- Kyte in September 2008

Background information
- Born: Jonathan Tyler Kyte
- Origin: Lindsay, Ontario, Canada
- Genres: Indie music
- Occupations: Singer, actor
- Instruments: Guitar, Piano, Drum
- Years active: 1997–present
- Label: Orange
- Website: www.myspace.com/tylerkyte

= Tyler Kyte =

Canadian actor and musician

Jonathan Tyler Kyte is a Canadian actor and musician. He began his acting career with commercials and performing in the Musical Tommy in Toronto and was a correspondent on the Canadian TV series Popular Mechanics for Kids. He later appeared on the TV series Goosebumps (1997) and Are You Afraid of the Dark? (1999).
He appeared in the made-for-TV movie Prom Queen: The Marc Hall Story in 2004, and had a recurring role on the Canadian drama Instant Star as Vincent Spiederman until 2008.

==Music==
Kyte released an EP, Let's Talk EP. The EP has 5 original songs, written and performed by Kyte. Kyte played a rock star on the show Instant Star (for 4 seasons) where he was the guitarist for the backup band for Jude Harrison (Alexz Johnson). A version of his song "What You Need" is on the Songs From Instant Star Three soundtrack, along with two songs that were performed by Johnson on the show. Tyler also performs a song, "Remind Yourself", on the fourth season of Instant Star, which is featured on the soundtrack, Songs From Instant Star Four.
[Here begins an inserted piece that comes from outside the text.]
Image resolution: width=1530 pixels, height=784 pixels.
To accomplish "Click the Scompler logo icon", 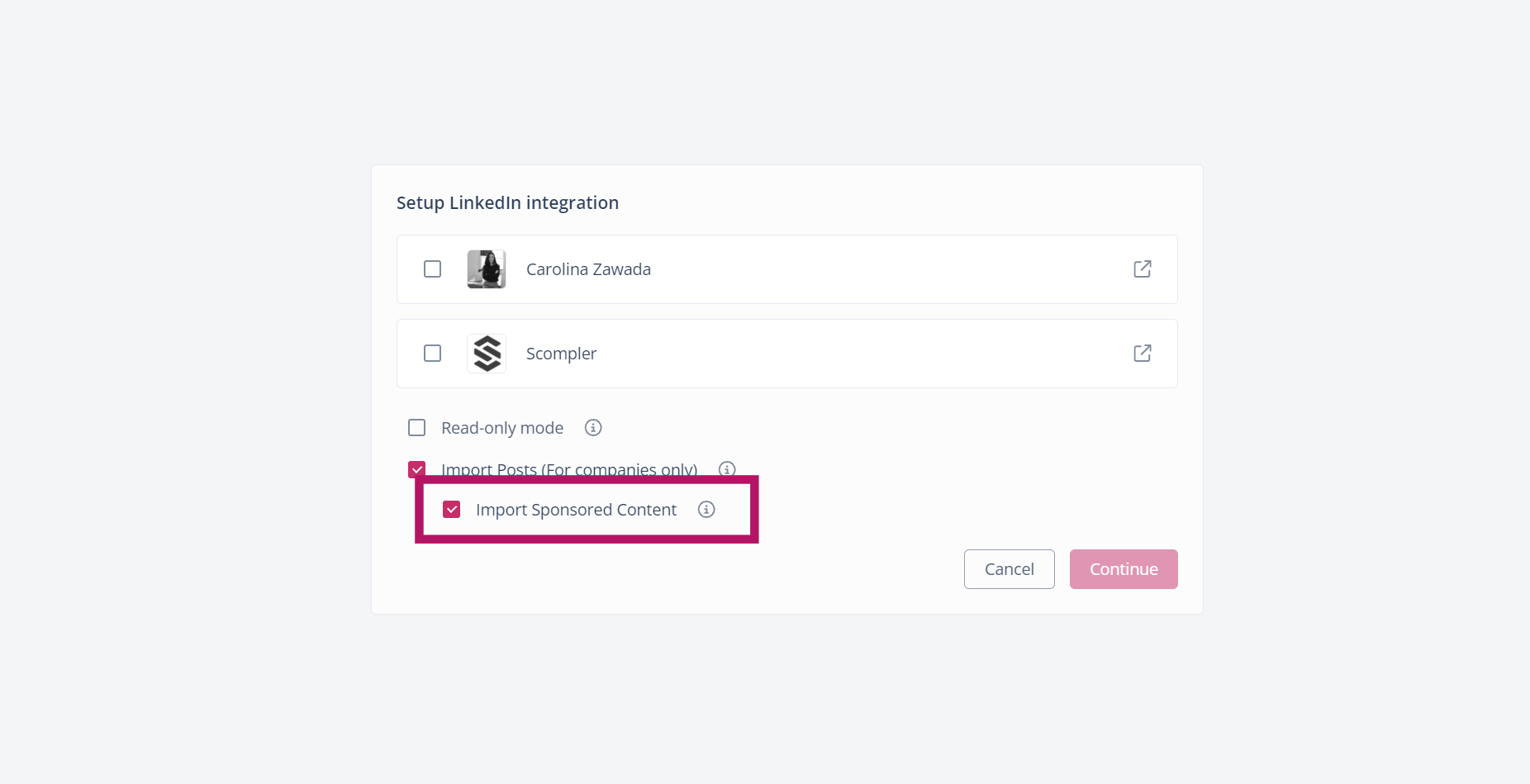I will 487,354.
Tyler's debut CD, is called Talking Pictures contains some remastered versions of the songs from the Let's Talk EP.

Kyte is in the band Blue Fox (with Nick Rose and Ryan O'Reilly), and the band Sweet Thing. He also toured throughout Europe with The Ryan O'Reilly Band. He plays guitar, mandolin, and piano as well as providing backing vocals in Blue Fox, The Ryan O'Reilly Band and the drums for Sweet Thing. Kyte also plays with an ensemble collective Dwayne Gretzky.

===Discography===

Let's Talk EP (Lefthook Entertainment, 2006)
This EP has 5 original songs, written and performed by Tyler Kyte:
1. Let's Talk (Tyler Kyte/Jesse Labelle) – 4:14
2. What You Need (T. Kyte/Dave Thomson) – 3:48
3. Sarah (T. Kyte) – 4:50
4. Some Things Are Better Left Alone (T. Kyte/D. Thomson) – 4:06
5. Soft Spoken (T. Kyte) – 4:24

Sweet Thing EP (indie, 2006)
Kyte recorded drums on the 5 songs.

Don't Feel Cold (Questionable Records, 2006)
Kyte cowrote and recorded 1 song ("Making You Happy") w/ Ryan O'Reilly.

Songs From Instant Star Three (Orange Record Label, 2006–2007)
This soundtrack has 3 songs performed by Kyte, including a song from his EP "What You Need".

Blue Fox EP (Canterbury Music, 2007)
Kyte cowrote and recorded backing vocals, guitar, and piano for these 5 songs.

The Cloverhill EP (Rogue Studio, 2008)
EP by Nick Rose.

Songs From Instant Star Four (Orange Record Label, 2008)
This soundtrack has 1 song ("Remind Yourself") performed by Kyte.

Talking Pictures (Orange Record Label, 2008)
The debut solo album for Kyte, includes 10 tracks.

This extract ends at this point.